PRCG CEO Moderates Presentation of First-Ever Economic Modeling of Irish Unification
FIRST-EVER ECONOMIC MODELING DETAILS ECONOMIC BENEFITS OF IRISH UNIFICATION
Study by researchers who have examined German and Korean unification models shows long-term improvement of GDP per capita in the North of 4 to 7.5 percent, while the Republic would see a boost of 0.7 to 1.2 percent.
New York, NY (November 17, 2015) – At an evening presentation at the Harvard Club in Midtown Manhattan, two prominent scholars in the field of political science and economics released the findings of a landmark, first-ever economic study entitled Modeling Irish Unification, which showed significant long-term improvement in the stagnant Northern Irish economy would result from removing currency, trade and tax barriers that currently impede economic growth.
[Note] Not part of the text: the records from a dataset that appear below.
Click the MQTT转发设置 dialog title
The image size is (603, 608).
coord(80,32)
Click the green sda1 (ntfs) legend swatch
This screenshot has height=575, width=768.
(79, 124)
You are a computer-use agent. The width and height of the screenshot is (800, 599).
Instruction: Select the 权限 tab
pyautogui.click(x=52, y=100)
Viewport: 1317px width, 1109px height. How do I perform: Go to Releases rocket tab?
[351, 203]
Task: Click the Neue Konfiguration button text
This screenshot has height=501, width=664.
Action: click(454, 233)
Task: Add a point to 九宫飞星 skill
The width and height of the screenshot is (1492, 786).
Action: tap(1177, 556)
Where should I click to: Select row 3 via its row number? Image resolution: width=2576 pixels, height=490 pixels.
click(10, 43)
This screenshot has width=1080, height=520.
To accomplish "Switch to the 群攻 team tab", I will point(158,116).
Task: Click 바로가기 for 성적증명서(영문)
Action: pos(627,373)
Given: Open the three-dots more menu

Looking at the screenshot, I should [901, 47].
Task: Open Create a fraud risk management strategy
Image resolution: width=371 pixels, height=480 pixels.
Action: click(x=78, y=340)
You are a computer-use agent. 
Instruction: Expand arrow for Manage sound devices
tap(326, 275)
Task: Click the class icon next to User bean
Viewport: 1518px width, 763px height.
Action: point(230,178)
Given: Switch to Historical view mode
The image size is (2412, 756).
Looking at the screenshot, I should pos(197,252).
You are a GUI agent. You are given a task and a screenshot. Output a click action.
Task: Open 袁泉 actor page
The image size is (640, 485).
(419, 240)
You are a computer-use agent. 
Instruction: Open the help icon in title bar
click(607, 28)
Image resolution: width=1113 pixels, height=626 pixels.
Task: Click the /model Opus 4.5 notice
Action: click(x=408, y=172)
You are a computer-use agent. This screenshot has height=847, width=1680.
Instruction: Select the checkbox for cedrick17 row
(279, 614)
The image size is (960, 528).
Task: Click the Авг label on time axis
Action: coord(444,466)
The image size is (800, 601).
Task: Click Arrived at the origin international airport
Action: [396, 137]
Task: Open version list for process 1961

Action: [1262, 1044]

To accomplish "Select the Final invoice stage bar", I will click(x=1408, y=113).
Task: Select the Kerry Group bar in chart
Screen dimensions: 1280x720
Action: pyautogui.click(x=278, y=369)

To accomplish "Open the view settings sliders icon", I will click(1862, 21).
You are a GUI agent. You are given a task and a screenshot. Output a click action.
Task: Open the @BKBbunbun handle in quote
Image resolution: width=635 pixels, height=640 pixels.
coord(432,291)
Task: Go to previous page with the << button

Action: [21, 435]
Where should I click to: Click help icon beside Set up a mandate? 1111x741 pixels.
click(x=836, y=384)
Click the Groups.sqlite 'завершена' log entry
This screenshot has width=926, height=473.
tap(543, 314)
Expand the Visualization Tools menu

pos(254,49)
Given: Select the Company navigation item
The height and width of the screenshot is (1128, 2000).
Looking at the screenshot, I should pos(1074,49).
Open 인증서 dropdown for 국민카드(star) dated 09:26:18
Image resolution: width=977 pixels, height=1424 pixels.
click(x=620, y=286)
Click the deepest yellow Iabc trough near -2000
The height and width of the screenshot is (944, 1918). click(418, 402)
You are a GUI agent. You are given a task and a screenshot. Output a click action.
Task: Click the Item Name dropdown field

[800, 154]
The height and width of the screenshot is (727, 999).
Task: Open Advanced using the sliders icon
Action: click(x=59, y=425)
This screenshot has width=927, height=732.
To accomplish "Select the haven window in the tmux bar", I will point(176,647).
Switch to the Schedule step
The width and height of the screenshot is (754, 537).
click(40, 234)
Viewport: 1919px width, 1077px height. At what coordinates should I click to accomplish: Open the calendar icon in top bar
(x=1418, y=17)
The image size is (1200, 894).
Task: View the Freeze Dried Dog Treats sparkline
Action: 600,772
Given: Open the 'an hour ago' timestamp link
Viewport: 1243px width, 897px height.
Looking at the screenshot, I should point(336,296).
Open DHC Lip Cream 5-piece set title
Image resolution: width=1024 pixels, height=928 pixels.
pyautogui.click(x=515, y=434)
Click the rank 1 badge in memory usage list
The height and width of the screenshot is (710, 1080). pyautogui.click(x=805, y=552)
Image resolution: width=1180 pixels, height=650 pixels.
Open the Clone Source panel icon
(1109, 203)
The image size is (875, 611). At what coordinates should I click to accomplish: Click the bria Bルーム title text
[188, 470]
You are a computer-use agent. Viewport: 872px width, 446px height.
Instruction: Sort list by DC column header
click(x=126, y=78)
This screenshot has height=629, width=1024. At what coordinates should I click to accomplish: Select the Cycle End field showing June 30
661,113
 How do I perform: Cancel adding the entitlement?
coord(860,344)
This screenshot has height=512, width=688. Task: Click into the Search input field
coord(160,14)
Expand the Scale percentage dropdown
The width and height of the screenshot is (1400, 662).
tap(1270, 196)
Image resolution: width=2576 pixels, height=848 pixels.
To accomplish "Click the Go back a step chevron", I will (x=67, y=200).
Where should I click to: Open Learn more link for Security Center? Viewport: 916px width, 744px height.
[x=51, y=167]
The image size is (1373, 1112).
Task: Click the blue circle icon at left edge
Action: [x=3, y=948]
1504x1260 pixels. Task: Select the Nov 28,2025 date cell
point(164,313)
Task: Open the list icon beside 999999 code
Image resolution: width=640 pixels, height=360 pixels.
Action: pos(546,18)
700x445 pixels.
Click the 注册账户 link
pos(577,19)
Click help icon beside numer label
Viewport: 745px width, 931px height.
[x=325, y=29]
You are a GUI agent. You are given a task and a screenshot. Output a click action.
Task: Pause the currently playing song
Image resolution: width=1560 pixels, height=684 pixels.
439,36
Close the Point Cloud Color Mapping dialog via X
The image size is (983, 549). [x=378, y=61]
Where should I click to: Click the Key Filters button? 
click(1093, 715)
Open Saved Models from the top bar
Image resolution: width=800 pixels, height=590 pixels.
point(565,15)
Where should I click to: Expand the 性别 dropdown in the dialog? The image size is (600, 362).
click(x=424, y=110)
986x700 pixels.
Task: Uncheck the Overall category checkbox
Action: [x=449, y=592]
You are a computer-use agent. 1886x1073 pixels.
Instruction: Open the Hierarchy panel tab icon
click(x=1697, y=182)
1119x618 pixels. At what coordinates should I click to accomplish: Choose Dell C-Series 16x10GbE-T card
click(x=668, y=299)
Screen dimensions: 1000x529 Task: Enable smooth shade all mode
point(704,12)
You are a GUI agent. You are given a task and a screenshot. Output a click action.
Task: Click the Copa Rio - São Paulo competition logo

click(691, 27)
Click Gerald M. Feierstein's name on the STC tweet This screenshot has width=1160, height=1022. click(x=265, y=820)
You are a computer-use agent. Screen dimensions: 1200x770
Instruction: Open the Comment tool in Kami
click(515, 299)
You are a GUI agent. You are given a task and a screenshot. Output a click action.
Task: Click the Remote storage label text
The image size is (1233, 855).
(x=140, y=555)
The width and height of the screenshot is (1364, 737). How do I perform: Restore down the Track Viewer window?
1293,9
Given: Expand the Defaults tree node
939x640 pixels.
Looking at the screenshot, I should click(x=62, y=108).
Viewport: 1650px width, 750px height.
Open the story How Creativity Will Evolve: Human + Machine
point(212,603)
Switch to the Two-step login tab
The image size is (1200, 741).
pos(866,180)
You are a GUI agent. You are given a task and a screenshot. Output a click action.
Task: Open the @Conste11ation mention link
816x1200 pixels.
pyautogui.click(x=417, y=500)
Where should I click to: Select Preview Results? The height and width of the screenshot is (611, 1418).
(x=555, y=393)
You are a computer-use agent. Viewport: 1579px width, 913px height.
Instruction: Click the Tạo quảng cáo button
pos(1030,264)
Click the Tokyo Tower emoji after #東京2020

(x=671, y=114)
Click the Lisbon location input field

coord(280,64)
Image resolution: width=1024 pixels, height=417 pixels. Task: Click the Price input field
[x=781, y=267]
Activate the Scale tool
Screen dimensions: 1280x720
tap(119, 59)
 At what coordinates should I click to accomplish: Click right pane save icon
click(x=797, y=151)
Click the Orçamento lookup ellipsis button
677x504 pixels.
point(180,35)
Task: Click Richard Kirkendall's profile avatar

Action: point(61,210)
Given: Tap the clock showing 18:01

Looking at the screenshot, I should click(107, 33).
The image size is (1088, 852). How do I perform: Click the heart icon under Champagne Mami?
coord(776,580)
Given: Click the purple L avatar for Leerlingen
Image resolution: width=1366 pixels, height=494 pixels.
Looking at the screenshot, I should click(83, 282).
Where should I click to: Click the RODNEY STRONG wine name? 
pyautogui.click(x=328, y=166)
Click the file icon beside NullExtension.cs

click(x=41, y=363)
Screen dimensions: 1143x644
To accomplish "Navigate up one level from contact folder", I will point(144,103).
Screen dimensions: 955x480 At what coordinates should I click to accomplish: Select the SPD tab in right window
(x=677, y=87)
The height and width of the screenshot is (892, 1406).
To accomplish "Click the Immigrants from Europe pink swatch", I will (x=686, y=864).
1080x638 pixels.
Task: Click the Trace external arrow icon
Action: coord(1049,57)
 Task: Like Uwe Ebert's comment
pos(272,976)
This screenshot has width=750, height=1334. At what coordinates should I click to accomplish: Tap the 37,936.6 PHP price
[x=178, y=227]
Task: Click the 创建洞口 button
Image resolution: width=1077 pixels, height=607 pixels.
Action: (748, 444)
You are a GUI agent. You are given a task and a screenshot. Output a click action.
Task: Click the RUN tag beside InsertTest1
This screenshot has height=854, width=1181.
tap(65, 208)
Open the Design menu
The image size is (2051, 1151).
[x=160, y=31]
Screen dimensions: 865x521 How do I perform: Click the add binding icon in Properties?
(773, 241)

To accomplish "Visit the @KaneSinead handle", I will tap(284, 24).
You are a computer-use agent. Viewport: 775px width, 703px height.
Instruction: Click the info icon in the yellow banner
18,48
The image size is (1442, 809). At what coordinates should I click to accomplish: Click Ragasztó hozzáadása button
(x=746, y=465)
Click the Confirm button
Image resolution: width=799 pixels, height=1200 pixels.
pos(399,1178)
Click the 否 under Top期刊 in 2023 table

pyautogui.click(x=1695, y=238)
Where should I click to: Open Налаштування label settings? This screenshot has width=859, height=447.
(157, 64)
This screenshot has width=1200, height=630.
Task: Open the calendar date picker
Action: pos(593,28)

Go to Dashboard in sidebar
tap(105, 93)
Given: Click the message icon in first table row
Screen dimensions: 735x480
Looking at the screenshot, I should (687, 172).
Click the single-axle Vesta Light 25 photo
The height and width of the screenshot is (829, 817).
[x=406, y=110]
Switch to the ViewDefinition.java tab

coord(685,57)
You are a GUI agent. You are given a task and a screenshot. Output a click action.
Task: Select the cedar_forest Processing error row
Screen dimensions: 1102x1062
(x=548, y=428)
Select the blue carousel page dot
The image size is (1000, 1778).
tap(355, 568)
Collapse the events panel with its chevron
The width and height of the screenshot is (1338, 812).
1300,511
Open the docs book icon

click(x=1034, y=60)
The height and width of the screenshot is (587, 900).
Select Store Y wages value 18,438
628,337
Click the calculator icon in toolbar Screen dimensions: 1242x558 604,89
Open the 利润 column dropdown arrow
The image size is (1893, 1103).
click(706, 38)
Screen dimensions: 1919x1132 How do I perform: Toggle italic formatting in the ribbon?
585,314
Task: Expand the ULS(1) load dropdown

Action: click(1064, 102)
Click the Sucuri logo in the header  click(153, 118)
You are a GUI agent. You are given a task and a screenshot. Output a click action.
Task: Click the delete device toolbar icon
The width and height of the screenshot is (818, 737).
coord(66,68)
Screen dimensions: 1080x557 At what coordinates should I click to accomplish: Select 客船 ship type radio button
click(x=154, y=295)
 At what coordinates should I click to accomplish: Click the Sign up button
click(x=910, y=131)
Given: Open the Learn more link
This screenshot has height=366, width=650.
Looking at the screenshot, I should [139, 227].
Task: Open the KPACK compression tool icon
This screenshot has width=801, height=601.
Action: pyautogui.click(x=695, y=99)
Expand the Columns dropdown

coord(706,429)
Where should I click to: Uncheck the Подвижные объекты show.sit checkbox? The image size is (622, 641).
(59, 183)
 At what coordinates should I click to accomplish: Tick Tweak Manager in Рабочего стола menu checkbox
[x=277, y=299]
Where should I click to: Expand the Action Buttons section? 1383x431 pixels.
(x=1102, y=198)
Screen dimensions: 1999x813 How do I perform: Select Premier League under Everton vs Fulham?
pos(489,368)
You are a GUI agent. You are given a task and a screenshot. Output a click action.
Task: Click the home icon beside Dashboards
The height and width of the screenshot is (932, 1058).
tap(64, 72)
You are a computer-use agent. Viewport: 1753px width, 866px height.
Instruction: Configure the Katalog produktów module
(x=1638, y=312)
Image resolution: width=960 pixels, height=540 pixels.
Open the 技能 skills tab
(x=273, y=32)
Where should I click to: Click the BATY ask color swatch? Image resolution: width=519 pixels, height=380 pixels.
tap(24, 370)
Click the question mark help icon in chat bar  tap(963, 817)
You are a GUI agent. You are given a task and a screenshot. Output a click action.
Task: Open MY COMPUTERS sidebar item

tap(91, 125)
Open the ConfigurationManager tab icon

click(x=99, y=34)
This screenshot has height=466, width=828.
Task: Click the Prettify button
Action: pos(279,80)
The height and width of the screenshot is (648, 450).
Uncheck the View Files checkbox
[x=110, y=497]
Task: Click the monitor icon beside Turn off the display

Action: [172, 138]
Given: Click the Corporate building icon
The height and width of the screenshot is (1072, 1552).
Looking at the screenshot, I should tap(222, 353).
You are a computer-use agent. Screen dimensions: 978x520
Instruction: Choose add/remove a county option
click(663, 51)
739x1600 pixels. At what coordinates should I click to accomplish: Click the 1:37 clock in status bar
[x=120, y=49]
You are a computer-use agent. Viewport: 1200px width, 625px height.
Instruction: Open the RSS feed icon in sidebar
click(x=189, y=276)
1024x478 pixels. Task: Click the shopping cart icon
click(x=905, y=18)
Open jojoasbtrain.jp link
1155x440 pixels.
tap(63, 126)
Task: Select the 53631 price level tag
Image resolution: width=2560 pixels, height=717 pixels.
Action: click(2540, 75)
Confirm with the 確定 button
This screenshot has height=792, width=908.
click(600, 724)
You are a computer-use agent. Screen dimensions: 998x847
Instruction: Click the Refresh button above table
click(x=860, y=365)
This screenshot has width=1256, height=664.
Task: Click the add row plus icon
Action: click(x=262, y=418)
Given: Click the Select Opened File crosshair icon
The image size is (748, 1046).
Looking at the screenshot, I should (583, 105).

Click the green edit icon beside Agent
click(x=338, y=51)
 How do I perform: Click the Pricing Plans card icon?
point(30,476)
The report also showed improvements for the Republic of Ireland, which would benefit from barrier-free access to the Northern Irish market. By modeling three separate unification scenarios, the researchers showed a long-term improvement of GDP per capita in the North of 4 to 7.5 percent, while the Republic of Ireland would see a boost of 0.7 to 1.2 percent.
The report presents the first comprehensive economic models simulating the political and economic integration of Northern Ireland and the Republic of Ireland. The study is particularly timely given current debates over Irish economic growth and the U.K.’s continued participation in the European Union. Three unification scenarios were presented, with the most aggressive estimating a 35.6 billion Euro boost in an all-island GDP in the first eight years of unification.
The event was moderated by James F. Haggerty, CEO of PRCG.